There were four people ahead of them at the counter. As they got into line, Trevor spoke again.
"You know what you want?" he asked Cindy.
"Uh-huh," she answered. "Hot fudge sundae. You?"
"Raspberry sundae," replied Trevor. "Raspberry topping is my favorite sweet thing to eat. Hot fudge would be my next choice, though. Chocolate's my second favorite sweet thing."
"It's my VERY favorite," said Cindy. "I'm not even sure what my second favorite would be. Maybe Crackerjack peanuts."
"Oh, yeah, I like those too," agreed Trevor. "I don't eat Crackerjack as much as I used to, though."
"Me either," said Cindy. "What's your favorite meal?"
"Pizza," answered Trevor. "Preferably cheese, sausage, onion and green pepper. Black olives and mushrooms are OK too."
"I like pizza too," said Cindy. "Although I don't like green peppers and olives on it. But my favorite is cheeseburgers and corn on the cob, cooked on a grill. In a way it's kind of a bad favorite, 'cause you can only have it during part of the year."

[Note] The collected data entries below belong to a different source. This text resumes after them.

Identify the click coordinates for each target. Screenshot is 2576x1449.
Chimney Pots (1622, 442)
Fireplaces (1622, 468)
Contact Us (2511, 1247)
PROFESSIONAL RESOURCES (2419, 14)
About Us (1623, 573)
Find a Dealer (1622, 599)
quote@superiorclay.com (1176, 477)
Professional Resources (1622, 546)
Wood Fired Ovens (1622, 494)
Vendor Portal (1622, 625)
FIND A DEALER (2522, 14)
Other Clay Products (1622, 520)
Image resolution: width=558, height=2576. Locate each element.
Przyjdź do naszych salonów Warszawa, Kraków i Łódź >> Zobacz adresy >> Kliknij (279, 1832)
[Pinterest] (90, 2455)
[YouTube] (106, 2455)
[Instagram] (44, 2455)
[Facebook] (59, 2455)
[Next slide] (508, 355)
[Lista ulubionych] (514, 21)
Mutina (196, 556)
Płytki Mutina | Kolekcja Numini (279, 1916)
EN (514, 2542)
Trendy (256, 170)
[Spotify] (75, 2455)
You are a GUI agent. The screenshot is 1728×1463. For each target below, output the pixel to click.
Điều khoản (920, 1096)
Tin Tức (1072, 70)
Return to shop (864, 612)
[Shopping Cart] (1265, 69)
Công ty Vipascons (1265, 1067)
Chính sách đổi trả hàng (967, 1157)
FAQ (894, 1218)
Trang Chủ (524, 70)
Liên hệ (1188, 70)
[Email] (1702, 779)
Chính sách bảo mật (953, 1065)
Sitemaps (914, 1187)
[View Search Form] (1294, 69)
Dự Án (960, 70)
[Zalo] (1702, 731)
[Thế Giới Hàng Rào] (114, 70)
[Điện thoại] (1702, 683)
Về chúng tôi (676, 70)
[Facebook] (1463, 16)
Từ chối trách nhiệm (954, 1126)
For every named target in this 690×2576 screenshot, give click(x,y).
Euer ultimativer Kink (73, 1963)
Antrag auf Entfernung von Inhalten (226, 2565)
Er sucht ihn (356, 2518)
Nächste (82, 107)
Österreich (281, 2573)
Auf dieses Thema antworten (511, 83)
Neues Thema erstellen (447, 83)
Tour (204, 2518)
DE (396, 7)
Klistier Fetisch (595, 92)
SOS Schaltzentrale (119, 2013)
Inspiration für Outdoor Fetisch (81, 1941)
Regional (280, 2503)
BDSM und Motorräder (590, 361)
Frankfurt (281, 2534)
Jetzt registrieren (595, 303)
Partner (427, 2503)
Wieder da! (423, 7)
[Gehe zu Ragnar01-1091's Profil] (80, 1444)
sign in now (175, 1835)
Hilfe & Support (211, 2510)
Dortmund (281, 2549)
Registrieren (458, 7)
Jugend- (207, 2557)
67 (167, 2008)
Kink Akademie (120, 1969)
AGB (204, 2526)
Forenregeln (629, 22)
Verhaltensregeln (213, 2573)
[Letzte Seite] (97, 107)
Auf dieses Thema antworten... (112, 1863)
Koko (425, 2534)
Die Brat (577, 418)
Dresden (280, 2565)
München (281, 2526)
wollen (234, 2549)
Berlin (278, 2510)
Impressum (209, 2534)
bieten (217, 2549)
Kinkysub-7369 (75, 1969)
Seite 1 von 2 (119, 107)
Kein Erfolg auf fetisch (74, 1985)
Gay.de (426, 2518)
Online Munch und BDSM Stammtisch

"I know what you mean," said Trevor. "It's worth waiting for, though. Hey, I got an idea. Why don't our families have a cookout together sometime soon? Maybe this weekend."
"Yeah, that would be cool!" agreed Cindy. "I'm busy Saturday, but maybe Sunday. Let's both ask when we get home."
"Deal!" said Trevor.
A few seconds later the last person in front of them stepped away with his purchase, and Trevor and Cindy moved up to the counter.
"Can I help you?" asked the clerk.
"I doubt it," replied Trevor. "I've already been to three psychiatrists, and they couldn't help me. But you can sell us some ice cream!"
"Trevor!" giggled Cindy, as she poked his arm with her elbow. She looked at the clerk. "I'm sorry about that, sir," she said. Then she leaned forward, and in a stage whisper added, "We really thought those shock treatments would work."
Trevor laughed. "Very good!" he said. "I'm proud of you!"
Suddenly the customer behind them coughed loudly. Trevor looked over his shoulder.
"Oh, sorry," he said, still chuckling. "We didn't mean to be rude." He turned back to the clerk. "One large raspberry sundae." He looked at Cindy. "What size you want?"
"I'm not sure," she replied. "I hadn't thought about it."
"Feel free to get a large," said Trevor. "It's on me, and we're celebrating a couple of things."
"All right. Large hot fudge it is!"
"Large raspberry and large hot fudge," said the clerk. "Anything else?"
Trevor looked at Cindy. She shook her head.
"Nope, that'll do it," said Trevor.
"That'll be $4.73," said the clerk.
Trevor paid for the sundaes. A minute later they were ready, and Trevor picked both of them up and led Cindy into the dining area.